= Activity =
When a line in the listing contains the string "Task", pick it out and copy it.
[Given entries Boundary: Start]
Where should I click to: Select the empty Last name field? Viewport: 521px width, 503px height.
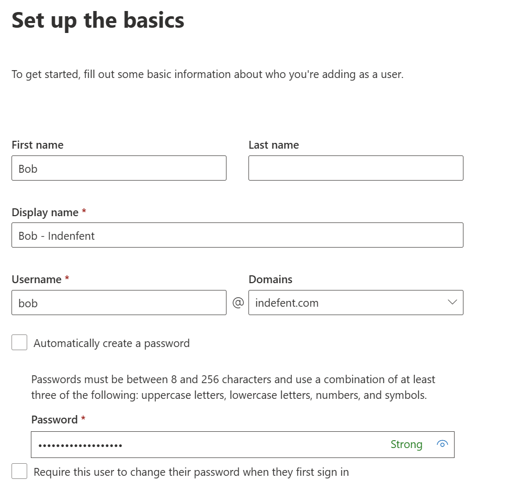[x=356, y=168]
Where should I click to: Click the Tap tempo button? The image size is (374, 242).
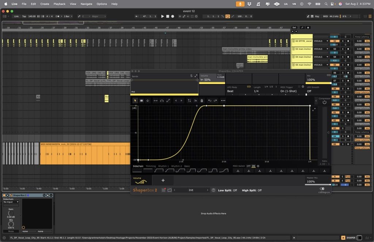[x=24, y=16]
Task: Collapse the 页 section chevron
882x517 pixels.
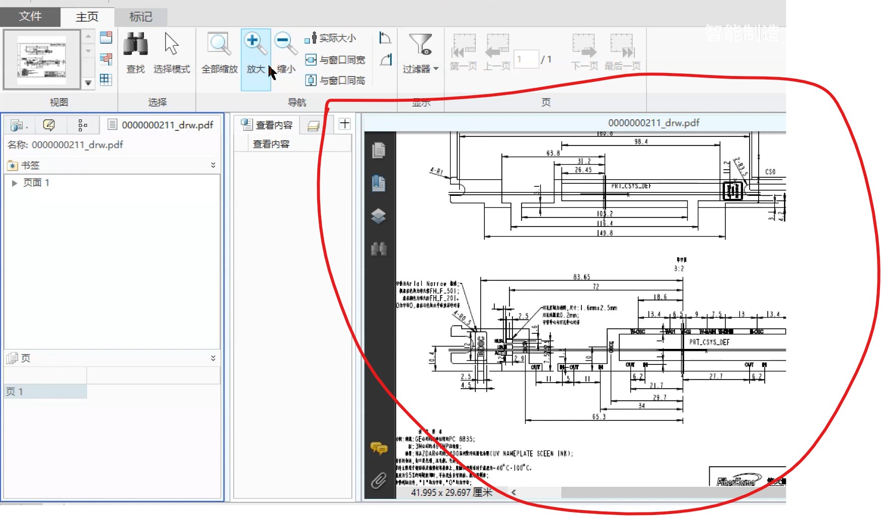Action: [x=213, y=358]
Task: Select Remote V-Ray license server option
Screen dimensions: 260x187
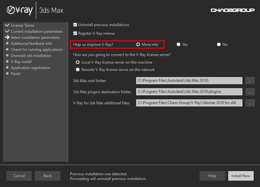Action: [78, 70]
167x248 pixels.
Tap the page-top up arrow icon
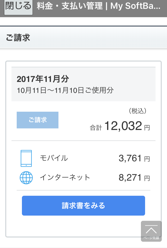click(151, 229)
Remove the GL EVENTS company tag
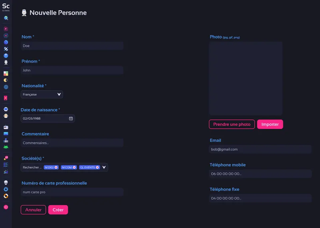The width and height of the screenshot is (320, 228). (x=97, y=167)
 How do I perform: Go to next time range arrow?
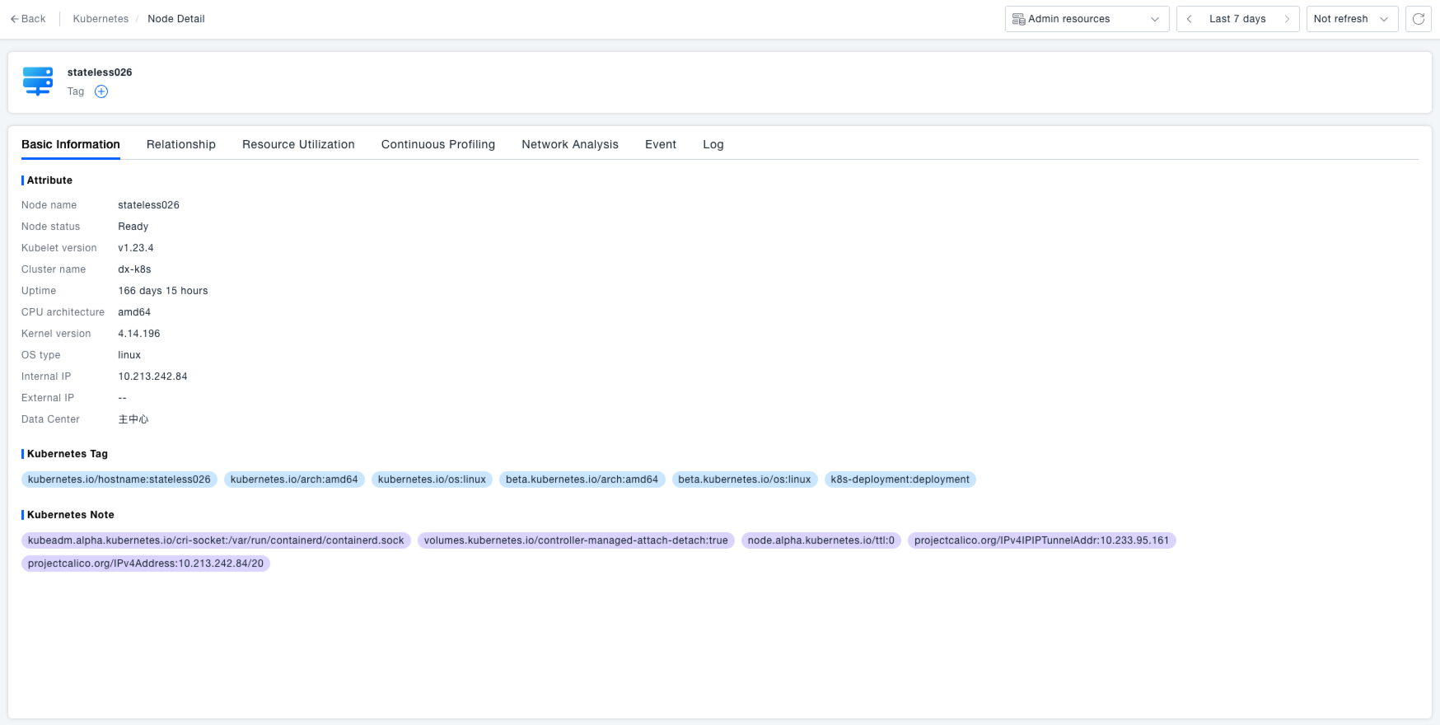pyautogui.click(x=1287, y=19)
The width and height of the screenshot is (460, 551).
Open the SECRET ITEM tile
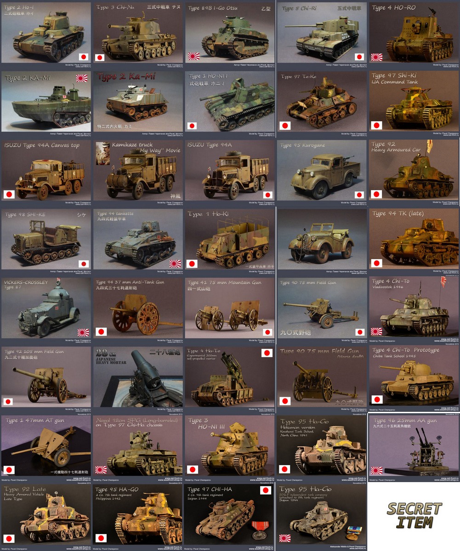point(414,515)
[Given entries Boundary: End]
= Answer space =
Task: Collapse the 页 section chevron
Task: Select Remote V-Ray license server option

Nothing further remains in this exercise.